- DESCRIPTION OF THE TASK
Rewrite the data below with every "GUI agent" replaced by "screen assistant", leaving everything else unchanged. Leave the pictures out of your answer.

- SUPPLIED RECORDS
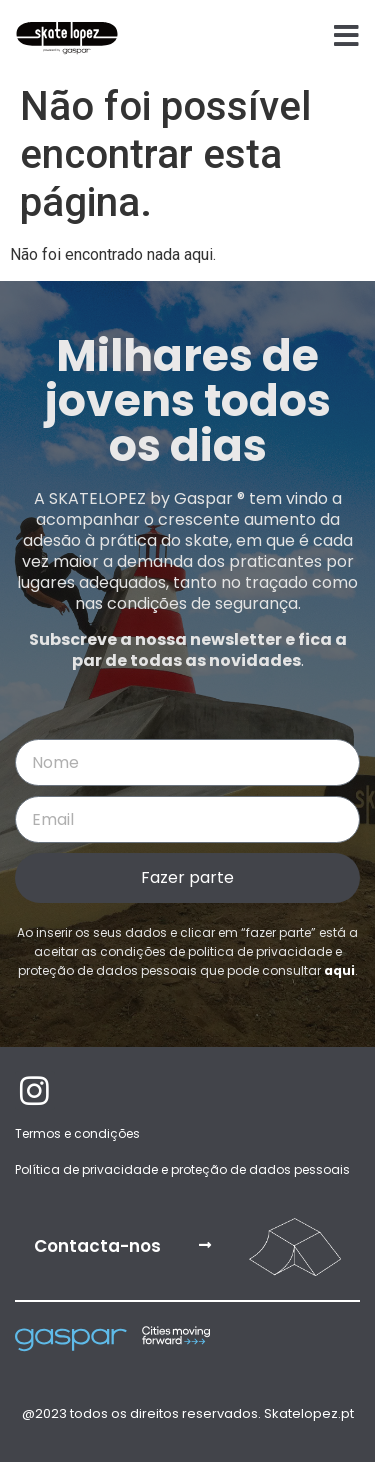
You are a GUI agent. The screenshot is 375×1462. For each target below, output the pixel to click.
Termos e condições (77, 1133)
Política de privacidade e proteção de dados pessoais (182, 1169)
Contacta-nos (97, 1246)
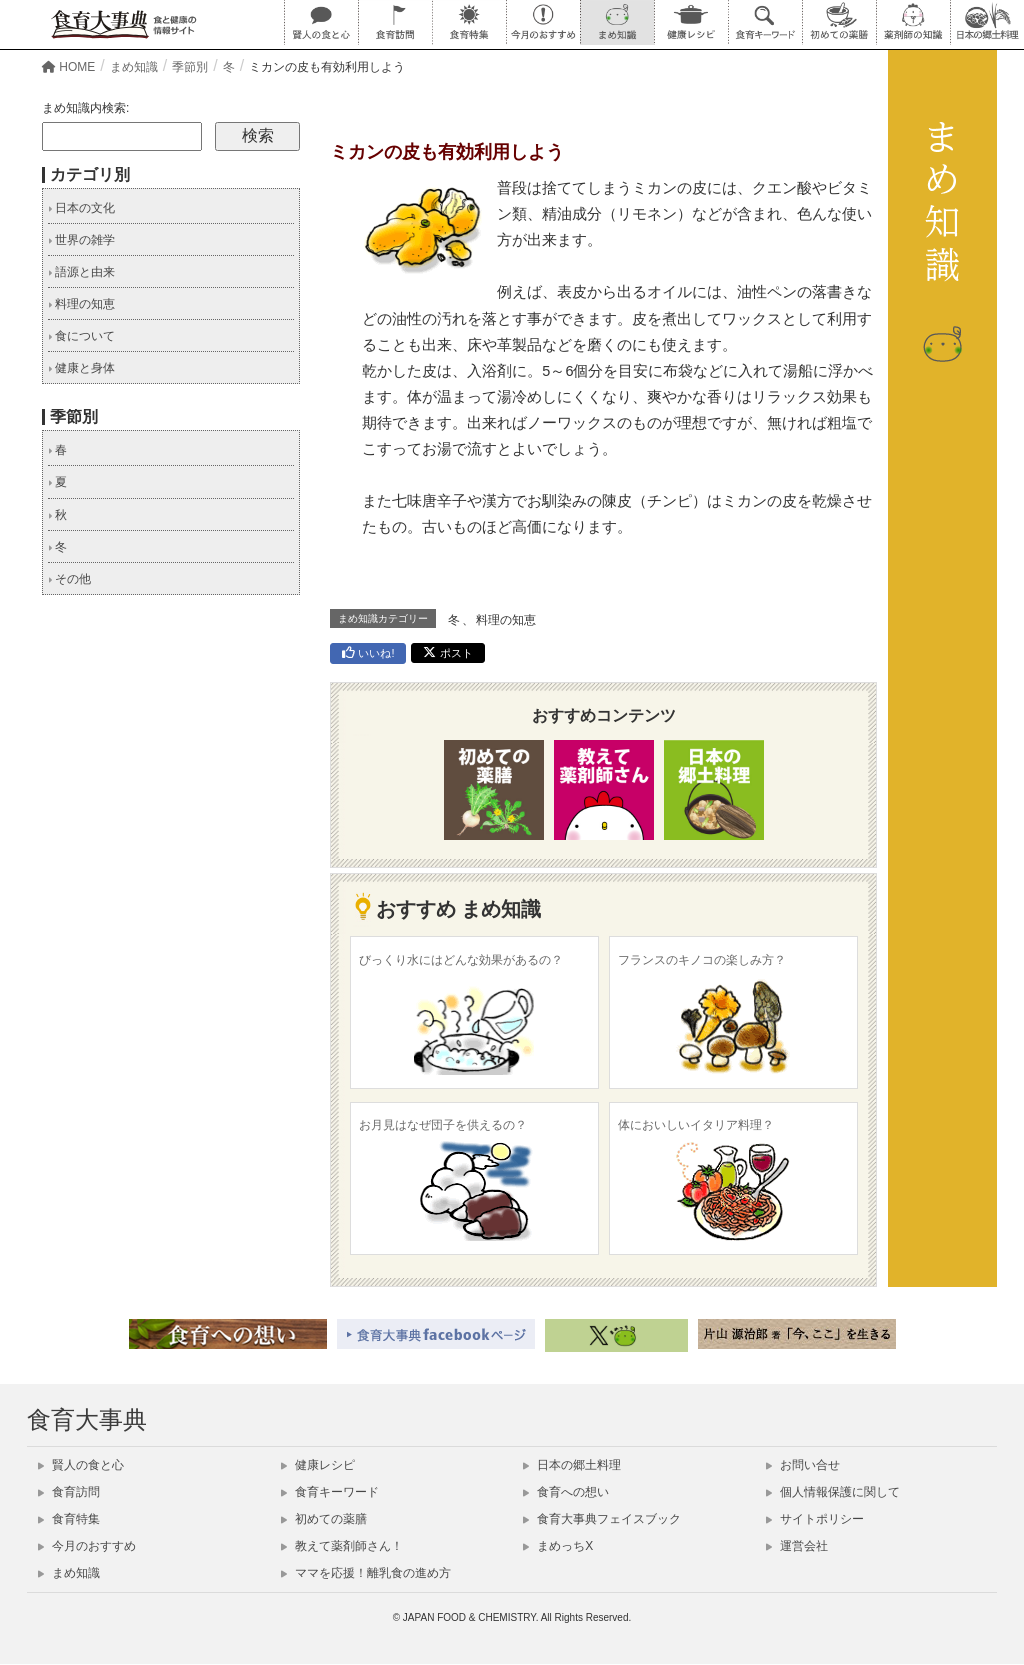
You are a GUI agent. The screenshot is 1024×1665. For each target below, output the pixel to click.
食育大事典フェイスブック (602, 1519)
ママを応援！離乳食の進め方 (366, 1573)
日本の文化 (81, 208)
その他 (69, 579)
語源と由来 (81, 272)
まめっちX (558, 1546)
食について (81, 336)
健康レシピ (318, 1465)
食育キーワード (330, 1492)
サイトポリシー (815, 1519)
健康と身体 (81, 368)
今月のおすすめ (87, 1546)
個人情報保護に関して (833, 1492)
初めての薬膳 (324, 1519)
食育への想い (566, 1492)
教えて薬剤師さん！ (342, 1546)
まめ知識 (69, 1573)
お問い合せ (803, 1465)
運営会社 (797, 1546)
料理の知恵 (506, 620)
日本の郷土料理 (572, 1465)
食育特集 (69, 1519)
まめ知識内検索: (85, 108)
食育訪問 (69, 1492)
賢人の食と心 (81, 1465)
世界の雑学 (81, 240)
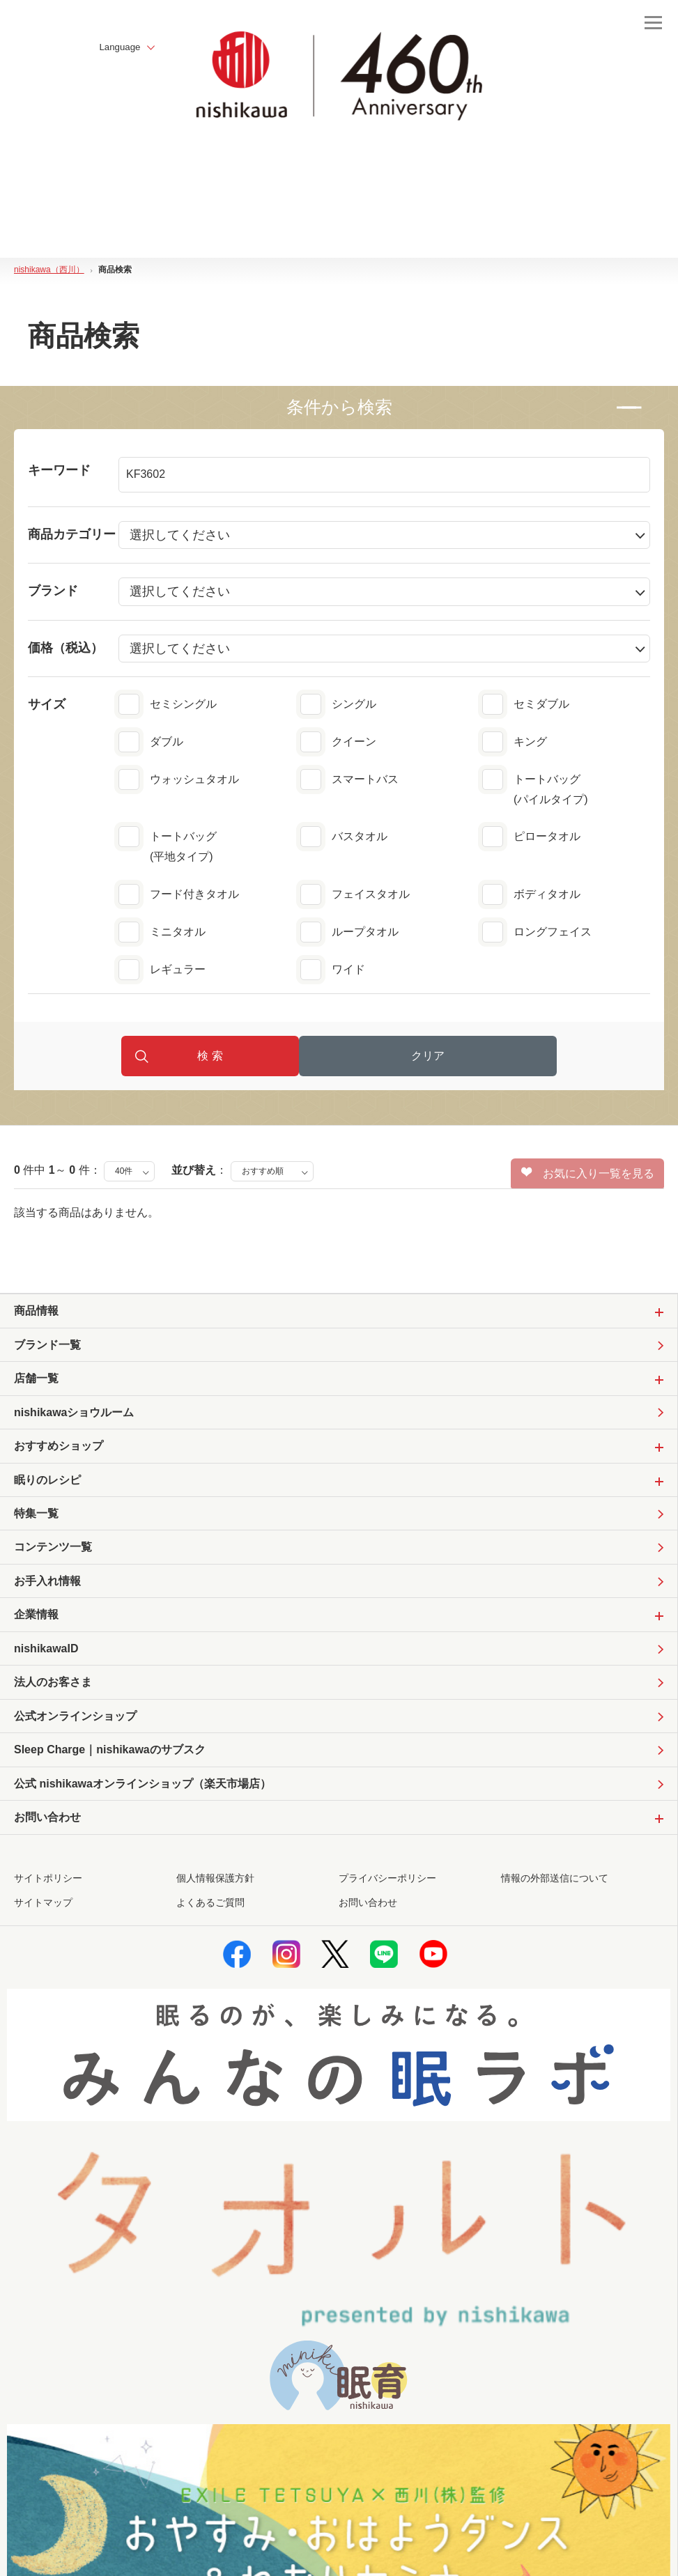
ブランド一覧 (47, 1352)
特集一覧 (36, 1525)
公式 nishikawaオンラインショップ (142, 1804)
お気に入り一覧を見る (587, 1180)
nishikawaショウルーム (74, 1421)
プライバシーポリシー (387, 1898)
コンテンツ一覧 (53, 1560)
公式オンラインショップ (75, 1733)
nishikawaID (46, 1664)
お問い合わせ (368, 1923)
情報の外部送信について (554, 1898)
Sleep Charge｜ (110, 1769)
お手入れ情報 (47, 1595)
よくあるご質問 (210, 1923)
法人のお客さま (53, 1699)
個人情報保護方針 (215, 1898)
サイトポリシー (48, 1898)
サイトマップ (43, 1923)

- COMPLETED EXERCISE
You are a screen assistant. The screenshot is 375×1462. For each target below, output the pixel to click.
Termos e condições (77, 1133)
Política de privacidade e proteção de dados pessoais (182, 1169)
Contacta-nos (97, 1246)
You are a screen assistant. The screenshot is 1024×1665. For each target below, output the pixel to click.
食育大事典フェイスブック (602, 1519)
ママを応援！離乳食の進め方 (366, 1573)
日本の文化 (81, 208)
その他 (69, 579)
語源と由来 (81, 272)
まめっちX (558, 1546)
食について (81, 336)
健康レシピ (318, 1465)
食育キーワード (330, 1492)
サイトポリシー (815, 1519)
健康と身体 (81, 368)
今月のおすすめ (87, 1546)
個人情報保護に関して (833, 1492)
初めての薬膳 (324, 1519)
食育への想い (566, 1492)
教えて薬剤師さん！ (342, 1546)
まめ知識 (69, 1573)
お問い合せ (803, 1465)
運営会社 (797, 1546)
料理の知恵 (506, 620)
日本の郷土料理 (572, 1465)
食育特集 (69, 1519)
まめ知識内検索: (85, 108)
食育訪問 (69, 1492)
賢人の食と心 (81, 1465)
世界の雑学 (81, 240)
ブランド一覧 (47, 1352)
特集一覧 (36, 1525)
公式 nishikawaオンラインショップ (142, 1804)
お気に入り一覧を見る (587, 1180)
nishikawaショウルーム (74, 1421)
プライバシーポリシー (387, 1898)
コンテンツ一覧 (53, 1560)
公式オンラインショップ (75, 1733)
nishikawaID (46, 1664)
お問い合わせ (368, 1923)
情報の外部送信について (554, 1898)
Sleep Charge｜ (110, 1769)
お手入れ情報 (47, 1595)
よくあるご質問 (210, 1923)
法人のお客さま (53, 1699)
個人情報保護方針 (215, 1898)
サイトポリシー (48, 1898)
サイトマップ (43, 1923)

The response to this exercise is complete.